We spend our whole life in the fear of perceptions. We are busy in trying to project ourselves as someone we think we are. Most of our life is spent proving the same to ourselves and others around us. Sometimes I feel that I am not the person I think I am or the people around me see as “me”. Now at this juncture, when I am not too old and not too young, not too naive and yet not too wise, I would first like to stop for a minute and try to figure out who really I am.  Is the person I think I am, only in my head? I guess, parts of me only exists in my head. And this is true for most of us.

Also, perception of an individual also varies from person to person. for some I may be a very sincere, honest and trustworthy person; and someone else may find me the biggest snob around them. It all really is in our head.

Have we forget who we are and what we really want from our life.

 

Writing again

Day after day, I sit infront of my computer, thinking of writing something. But what I worry about the most is, writing something sensible.

Well, I guess its safe to say, if you wait to say something sensible or wait to say anything at all, words will fail you. When writing or trying to express yourself, its bet to be guided by instinct, as I have been for most of my life. The moment I stopped being instinctive and intuitive, words stopped being my friend.

I am feeling free after a long time, I am able to write, to formulate ideas. It’s amazing to see what boycotting TV only for a couple of days can do to your intellect and imagination. I am swearing off the idiot box forever… or lets say I will try to swear off it forever ;).
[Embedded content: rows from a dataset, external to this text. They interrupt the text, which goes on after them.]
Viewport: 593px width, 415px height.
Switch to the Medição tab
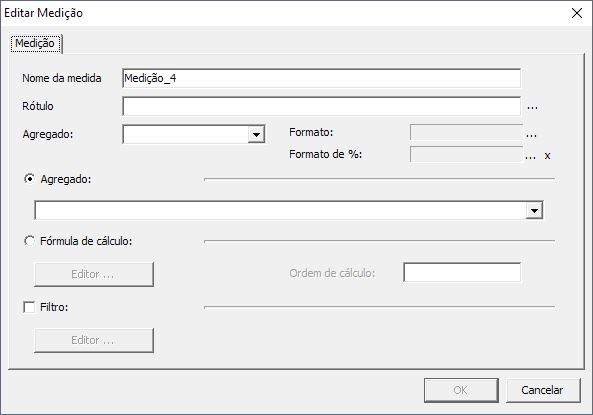(x=35, y=43)
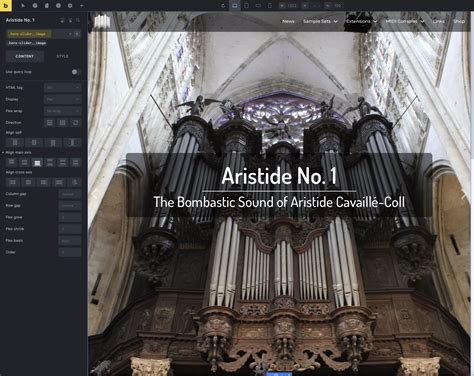The image size is (474, 376).
Task: Click the yellow Bricks logo icon
Action: pos(6,5)
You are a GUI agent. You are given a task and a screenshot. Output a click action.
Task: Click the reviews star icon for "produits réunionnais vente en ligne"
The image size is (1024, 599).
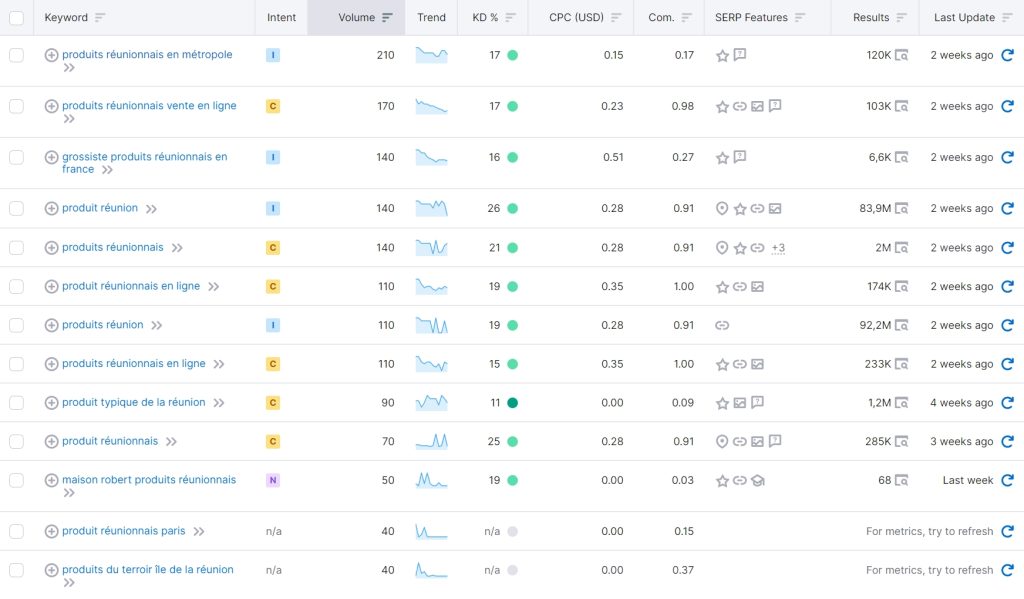pos(723,105)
The freedom of expression has often been hailed as the cornerstone of civil liberties and to think that it is robbed by a mere television might be over thinking on my part.But that is not what I mean. Television, in itself is one of the most celebrated and greatest discoveries of our time. it has made the world seem smaller, it has made a lot of things within reach, it has facilitated dreams and it has allowed people to  see things that they never would have imagined to see. where I have a problem from this amazing thing is that it has also turned the major population into couch potatoes.We watch television not to entertain ourselves but to merely pass time. We watch it because we have nothing better to do.Some people may argue that this is a very old problem and the newer one plaguing our society at large is that television has now been replaced by smart phones. I agree. I think as our gadgets are becoming smarter our minds are becoming stupid. I remember those idyllic days when I could recall the numbers of all my friends and family without ever having to look at my phone. I could answer simplest of questions without ever having to google it. I miss those simple times. With so much of knowledge that has been made available to us we actually seem more reluctant to absorb it or understand it, let alone to avail the opportunity handed over to us on a platter.

I realised that I was losing my power to think, to formulate and most of all my power to express my thoughts, a quality for which I took pride in myself. I wanted to regain it. I also realised that most of my time was wasted in watching mindless television. something for which earlier I never had the time. now that the time was readily available I did not use it. and suddenly it dawned on me that I always wanted to do so many things with my life and I had never been able to make time for it. Now i did have the time but I wasted it staring at my stupid phone and television.

I am not saying we should not utilise the technology and watch those awesome shows, all i m saying is that we should not lose our creativity in the process

it may seem that i am rambling on and on bout nothing in general but that is what i have wanted to do for the longest time… ramble on. So here I am, ready to make a fool of myself and write what I please and how I please.